Przepisz wszystkie poniższe pozycje, zastępując każde wystąpienie "Where should I click to" wyrażeniem "Where do I click to". Reszta tekstu ma pozostać bez zmian.

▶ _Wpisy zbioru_
-*-*-
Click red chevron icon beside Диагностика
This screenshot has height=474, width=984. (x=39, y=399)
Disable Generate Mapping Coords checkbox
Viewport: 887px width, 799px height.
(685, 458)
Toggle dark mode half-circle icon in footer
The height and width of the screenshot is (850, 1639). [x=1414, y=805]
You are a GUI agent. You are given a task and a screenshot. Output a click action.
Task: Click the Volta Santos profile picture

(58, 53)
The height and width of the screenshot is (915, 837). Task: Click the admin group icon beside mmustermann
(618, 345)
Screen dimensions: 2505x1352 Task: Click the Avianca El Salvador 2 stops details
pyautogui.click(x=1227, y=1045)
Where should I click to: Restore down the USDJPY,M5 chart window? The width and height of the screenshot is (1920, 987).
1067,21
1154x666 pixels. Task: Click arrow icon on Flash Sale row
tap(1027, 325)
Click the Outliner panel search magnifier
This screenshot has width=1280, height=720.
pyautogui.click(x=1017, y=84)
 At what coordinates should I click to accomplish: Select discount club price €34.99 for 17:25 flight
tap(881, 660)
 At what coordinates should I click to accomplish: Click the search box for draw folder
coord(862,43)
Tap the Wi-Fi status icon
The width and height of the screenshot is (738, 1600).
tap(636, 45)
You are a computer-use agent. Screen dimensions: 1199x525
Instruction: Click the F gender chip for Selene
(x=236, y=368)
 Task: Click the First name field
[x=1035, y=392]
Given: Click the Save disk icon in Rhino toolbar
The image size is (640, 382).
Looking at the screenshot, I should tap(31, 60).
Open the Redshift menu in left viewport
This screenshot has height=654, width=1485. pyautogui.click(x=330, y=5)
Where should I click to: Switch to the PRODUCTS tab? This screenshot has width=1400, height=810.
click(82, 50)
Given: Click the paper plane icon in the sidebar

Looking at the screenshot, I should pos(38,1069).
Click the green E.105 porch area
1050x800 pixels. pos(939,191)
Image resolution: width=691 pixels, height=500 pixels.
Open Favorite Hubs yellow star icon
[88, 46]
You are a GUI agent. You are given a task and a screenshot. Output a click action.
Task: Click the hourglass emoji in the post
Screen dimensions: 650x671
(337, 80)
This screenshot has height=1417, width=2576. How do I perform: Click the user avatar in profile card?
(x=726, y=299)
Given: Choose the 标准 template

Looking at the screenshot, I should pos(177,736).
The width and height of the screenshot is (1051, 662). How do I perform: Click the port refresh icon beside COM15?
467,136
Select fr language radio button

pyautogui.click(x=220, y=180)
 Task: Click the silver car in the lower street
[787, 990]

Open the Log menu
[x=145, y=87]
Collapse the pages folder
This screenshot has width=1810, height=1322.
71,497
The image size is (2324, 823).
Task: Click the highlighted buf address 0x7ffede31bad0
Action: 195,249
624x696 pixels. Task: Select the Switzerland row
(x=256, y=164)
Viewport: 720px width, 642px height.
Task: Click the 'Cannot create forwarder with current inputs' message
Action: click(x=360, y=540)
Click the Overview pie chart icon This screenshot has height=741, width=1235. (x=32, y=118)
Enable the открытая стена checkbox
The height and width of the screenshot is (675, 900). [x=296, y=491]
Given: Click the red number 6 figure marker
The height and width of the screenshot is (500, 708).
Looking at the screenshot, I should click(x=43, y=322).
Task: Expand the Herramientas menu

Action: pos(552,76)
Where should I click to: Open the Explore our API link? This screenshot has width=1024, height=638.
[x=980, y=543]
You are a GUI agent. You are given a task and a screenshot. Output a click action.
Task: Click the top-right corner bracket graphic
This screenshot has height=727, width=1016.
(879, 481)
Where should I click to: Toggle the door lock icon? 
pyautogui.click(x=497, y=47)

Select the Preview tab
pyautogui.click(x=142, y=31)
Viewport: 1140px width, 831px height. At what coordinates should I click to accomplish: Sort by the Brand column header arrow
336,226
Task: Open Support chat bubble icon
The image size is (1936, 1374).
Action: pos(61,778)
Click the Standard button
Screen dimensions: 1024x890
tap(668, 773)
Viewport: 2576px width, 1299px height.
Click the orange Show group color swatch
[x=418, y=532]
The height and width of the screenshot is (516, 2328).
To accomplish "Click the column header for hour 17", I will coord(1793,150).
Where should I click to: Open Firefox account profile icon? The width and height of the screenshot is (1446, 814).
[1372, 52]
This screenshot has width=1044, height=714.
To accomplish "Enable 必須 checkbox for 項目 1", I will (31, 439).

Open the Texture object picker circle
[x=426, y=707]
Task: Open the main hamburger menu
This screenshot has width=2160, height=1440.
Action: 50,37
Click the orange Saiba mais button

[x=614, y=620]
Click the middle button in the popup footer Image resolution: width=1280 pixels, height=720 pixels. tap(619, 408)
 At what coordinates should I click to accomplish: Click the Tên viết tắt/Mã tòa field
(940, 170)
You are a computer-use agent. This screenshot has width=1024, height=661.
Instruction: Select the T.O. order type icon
-*-*-
▶ _ODPOWIEDŹ PISEMNA_
Click red chevron icon beside Диагностика
This screenshot has height=474, width=984. (x=39, y=399)
Disable Generate Mapping Coords checkbox
Viewport: 887px width, 799px height.
(685, 458)
Toggle dark mode half-circle icon in footer
The height and width of the screenshot is (850, 1639). [x=1414, y=805]
You are a GUI agent. You are given a task and a screenshot. Output a click action.
Task: Click the Volta Santos profile picture

(58, 53)
The height and width of the screenshot is (915, 837). Task: Click the admin group icon beside mmustermann
(618, 345)
Screen dimensions: 2505x1352 Task: Click the Avianca El Salvador 2 stops details
pyautogui.click(x=1227, y=1045)
Where do I click to: Restore down the USDJPY,M5 chart window? The width and height of the screenshot is (1920, 987).
1067,21
1154x666 pixels. Task: Click arrow icon on Flash Sale row
tap(1027, 325)
Click the Outliner panel search magnifier
This screenshot has width=1280, height=720.
pyautogui.click(x=1017, y=84)
 At what coordinates should I click to accomplish: Select discount club price €34.99 for 17:25 flight
tap(881, 660)
 At what coordinates should I click to accomplish: Click the search box for draw folder
coord(862,43)
Tap the Wi-Fi status icon
The width and height of the screenshot is (738, 1600).
tap(636, 45)
You are a computer-use agent. Screen dimensions: 1199x525
Instruction: Click the F gender chip for Selene
(x=236, y=368)
 Task: Click the First name field
[x=1035, y=392]
Given: Click the Save disk icon in Rhino toolbar
The image size is (640, 382).
Looking at the screenshot, I should tap(31, 60).
Open the Redshift menu in left viewport
This screenshot has height=654, width=1485. pyautogui.click(x=330, y=5)
Where do I click to: Switch to the PRODUCTS tab? This screenshot has width=1400, height=810.
click(82, 50)
Given: Click the paper plane icon in the sidebar

Looking at the screenshot, I should pos(38,1069).
Click the green E.105 porch area
1050x800 pixels. pos(939,191)
Image resolution: width=691 pixels, height=500 pixels.
Open Favorite Hubs yellow star icon
[88, 46]
You are a GUI agent. You are given a task and a screenshot. Output a click action.
Task: Click the hourglass emoji in the post
Screen dimensions: 650x671
(337, 80)
This screenshot has height=1417, width=2576. How do I perform: Click the user avatar in profile card?
(x=726, y=299)
Given: Choose the 标准 template

Looking at the screenshot, I should pos(177,736).
The width and height of the screenshot is (1051, 662). How do I perform: Click the port refresh icon beside COM15?
467,136
Select fr language radio button

pyautogui.click(x=220, y=180)
 Task: Click the silver car in the lower street
[787, 990]

Open the Log menu
[x=145, y=87]
Collapse the pages folder
This screenshot has width=1810, height=1322.
71,497
The image size is (2324, 823).
Task: Click the highlighted buf address 0x7ffede31bad0
Action: 195,249
624x696 pixels. Task: Select the Switzerland row
(x=256, y=164)
Viewport: 720px width, 642px height.
Task: Click the 'Cannot create forwarder with current inputs' message
Action: click(x=360, y=540)
Click the Overview pie chart icon This screenshot has height=741, width=1235. (x=32, y=118)
Enable the открытая стена checkbox
The height and width of the screenshot is (675, 900). [x=296, y=491]
Given: Click the red number 6 figure marker
The height and width of the screenshot is (500, 708).
Looking at the screenshot, I should click(x=43, y=322).
Task: Expand the Herramientas menu

Action: pos(552,76)
Where do I click to: Open the Explore our API link? This screenshot has width=1024, height=638.
[x=980, y=543]
You are a GUI agent. You are given a task and a screenshot. Output a click action.
Task: Click the top-right corner bracket graphic
This screenshot has height=727, width=1016.
(879, 481)
Where do I click to: Toggle the door lock icon? 
pyautogui.click(x=497, y=47)

Select the Preview tab
pyautogui.click(x=142, y=31)
Viewport: 1140px width, 831px height. At what coordinates should I click to accomplish: Sort by the Brand column header arrow
336,226
Task: Open Support chat bubble icon
The image size is (1936, 1374).
Action: pos(61,778)
Click the Standard button
Screen dimensions: 1024x890
tap(668, 773)
Viewport: 2576px width, 1299px height.
Click the orange Show group color swatch
[x=418, y=532]
The height and width of the screenshot is (516, 2328).
To accomplish "Click the column header for hour 17", I will coord(1793,150).
Where do I click to: Open Firefox account profile icon? The width and height of the screenshot is (1446, 814).
[1372, 52]
This screenshot has width=1044, height=714.
To accomplish "Enable 必須 checkbox for 項目 1", I will (31, 439).

Open the Texture object picker circle
[x=426, y=707]
Task: Open the main hamburger menu
This screenshot has width=2160, height=1440.
Action: 50,37
Click the orange Saiba mais button

[x=614, y=620]
Click the middle button in the popup footer Image resolution: width=1280 pixels, height=720 pixels. tap(619, 408)
 At what coordinates should I click to accomplish: Click the Tên viết tắt/Mã tòa field
(940, 170)
You are a computer-use agent. This screenshot has width=1024, height=661.
Instruction: Select the T.O. order type icon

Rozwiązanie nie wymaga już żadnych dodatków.